Global Investment Strategy

GIS November 7 (Compare the Two)

Date: 2016-11-06 - Prepared by: The GISI

It would be reasonably prudent to reduce our exposure to stocks today, just for one day.

Paul Krugman recently argued that the big difference between BrExit and the US presidential elections is that Britain’s Remain campaign was weak and poorly prepared, whereas Hillary Clinton’s team is much better prepared, as well as more intelligent. Maybe. My definition of “intelligent” is slightly different.

We have argued since March 2016 that the odds of Donald Trump becoming president are 50% because the probability is too volatile and is, thus, stochastic. We still think it's 50%.

If Hillary Clinton gets elected we can rush back into stocks, considerably overweighting our positions, to make up for the first day rally of 3% to 4%. We don’t have to look for fundamental arguments here or to compare economic programs or geopolitical risks. Most institutional asset managers, banks, and other market participants want a Clinton presidency and stocks will undoubtedly reflect this wish.

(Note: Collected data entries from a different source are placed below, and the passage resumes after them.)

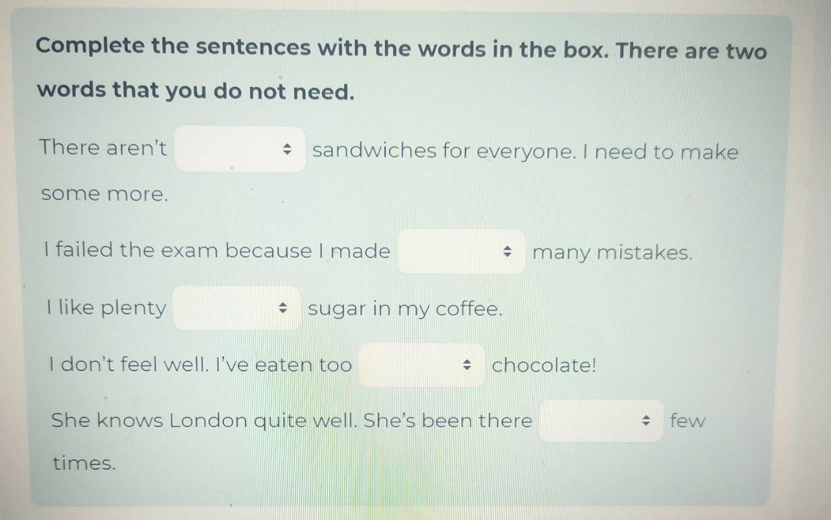Open the dropdown after "I like plenty"
The height and width of the screenshot is (520, 831).
tap(236, 308)
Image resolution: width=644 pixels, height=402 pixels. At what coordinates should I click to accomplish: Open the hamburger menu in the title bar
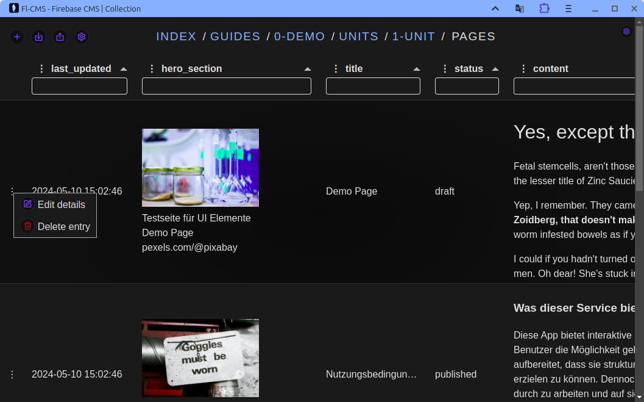[x=568, y=9]
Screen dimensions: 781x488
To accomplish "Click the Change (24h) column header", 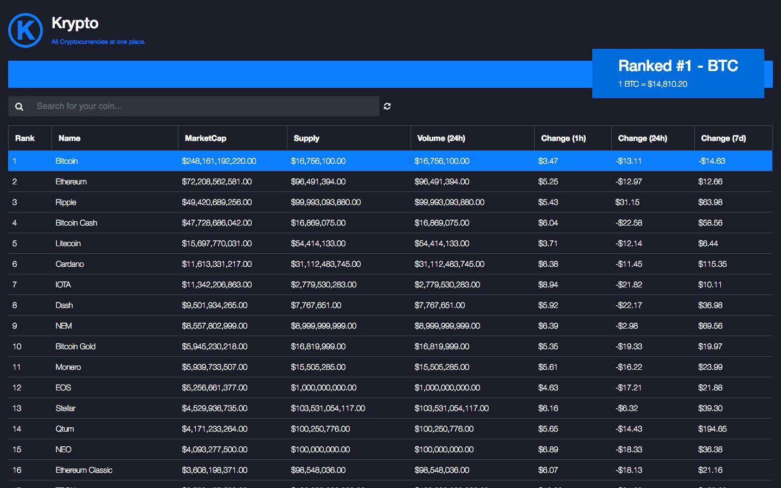I will pyautogui.click(x=643, y=138).
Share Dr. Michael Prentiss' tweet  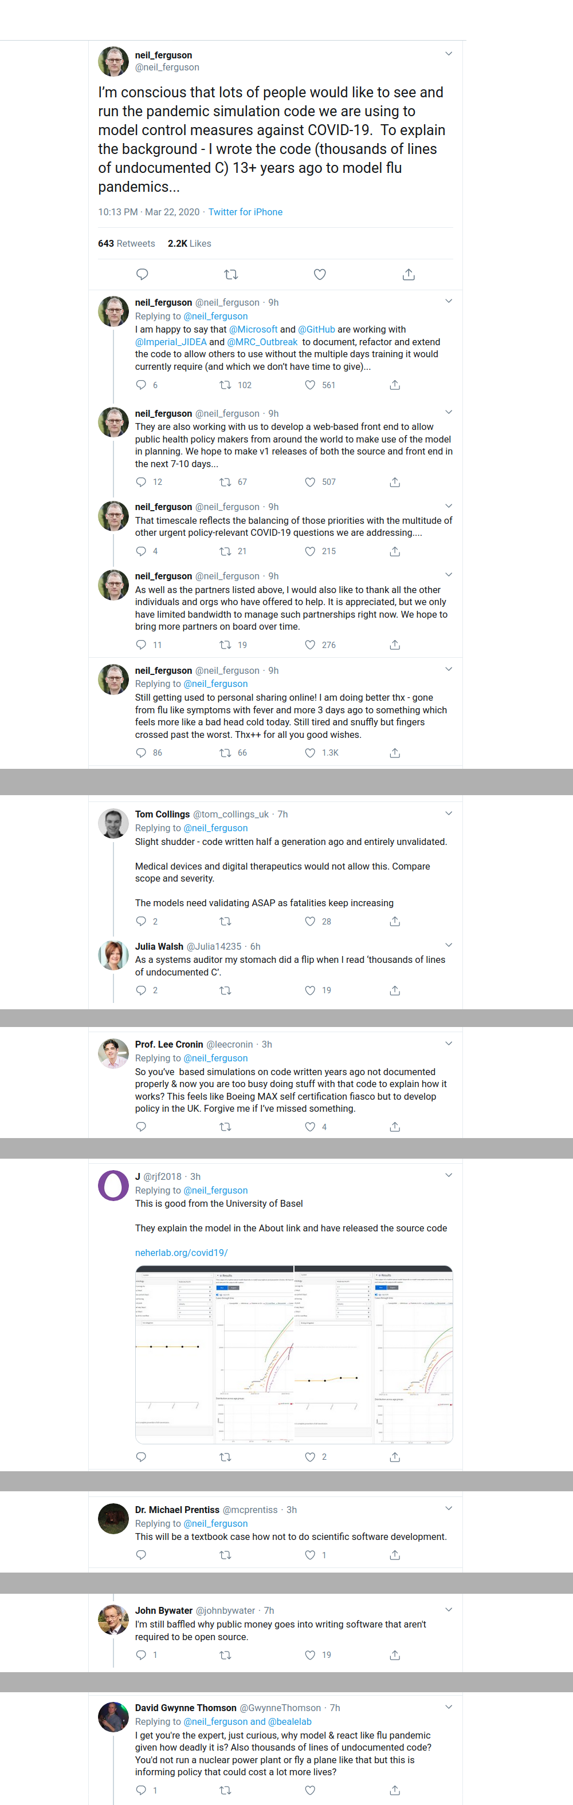click(x=395, y=1555)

Although markets have started to price-in a potential Donald Trump presidency, US stocks will fall by another 10% to 15% if Trump is elected. The US$ will also depreciate by 5% to 10% because of America’s huge Net International Investment Position (currently at around $8.0 trillion, see Chart 2 in this week’s GIS).

Hence, for foreign investors who don’t hedge their currency risk, a 15% to 25% capital loss is at stake. If Donald Trump gets elected, we will email a brief note with suggested asset allocation. Britain and Russia will benefit the most from a Trump presidency. Canada will benefit regardless of who gets elected—a great position to be in!

If Hillary Clinton gets elected, stock markets will rally for at least a week. The US$ may stage a knee-jerk rally of around 5%, but this will prove short-lived. US Treasuries won’t move by much. A Clinton presidency will adopt the Larry Summers, Paul Krugman and Lael Brainard economic philosophy.

As argued in our previous GIS publications, this means...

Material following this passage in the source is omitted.